This starts in the 50s when Michael falls in love with Lucy at university. Michael marries her “without being fully aware of how it had all come about” and is stunned when he discovers how wealthy she is. He is determined to support them as a writer and would rather make ends meet writing for Chain Store Age than be tainted by touching her trust fund. Money is the big issue they can never discuss – that and the fact that neither of them have ever felt they fitted in (as when “fear of seeming to be a snob impelled her... to become one”). As they glimpse more bohemian lives of their friends, they become increasingly unsettled and more aware of that.
The recurring theme is the desire “to make difficult things look easy”, along with the converse of having but wasting talent and/or wealth. The irony is that money is an issue in all the relationships portrayed (including friendship), and it taints them all, even in those where it isn’t apparently an issue. It is also about the process and toll of writing, although Michael is a writer whose main word-related quality is saying the wrong thing in the wrong way when it matters most.
The story proceeds in three parts, spread over subsequent decades, with the second focusing on Lucy and the third on Michael (it might be intriguing to read 3 and 2 the other way round and consider what would need changing to make that work). It is interesting to see things through Lucy’s eyes, especially when she almost becomes Michael, by using his and their life in her work.
*** SPOILERS FOLLOW ***
Their early days together are too easy, and there is a hint of residual sadness and someone always holding back. As this is Yates, the happiness doesn’t last and there are some painfully awkward scenes, such as when Michael is pleased at the way Lucy defends his career (or lack of) to her father, only to be told she did it for her, not for him: the “clumsiest embrace of their lives” follows. Similarly, there were friends who “wouldn’t feel like themselves until he was gone” – ouch.

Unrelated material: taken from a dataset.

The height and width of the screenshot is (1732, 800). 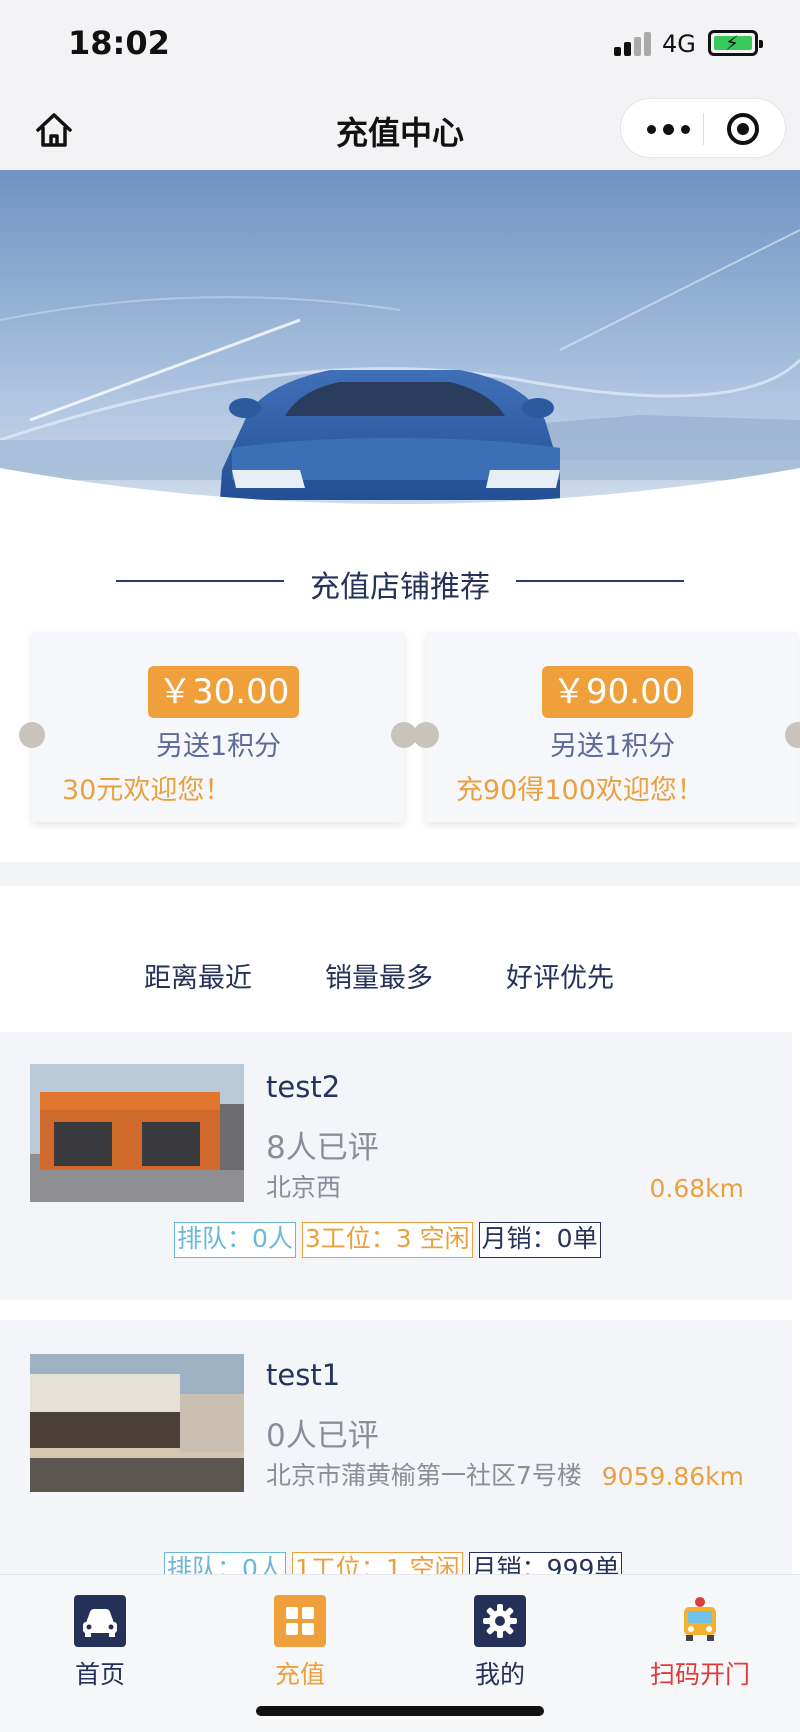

It felt less polished than other Yates I have read. For example, I felt there were many gaps, particularly an understanding of what Michael writes, his style, what drives him etc, and the lack of input from friends and relatives at various times in their lives. There are also long stretches with oddly little mention of their daughter Laura (you lose track of how old she is, wonder who is babysitting or if she’s being left alone etc); she seems a ghost remnant of their marriage, but maybe that was the intention.
Despite its weaknesses, I found it utterly compelling (I dreamed about it) and was almost reluctant to get to the end.
Oh, and there is a section where it helps (but is not essential) if you’re familiar with Tennessee Williams’ Streetcar Named Desire.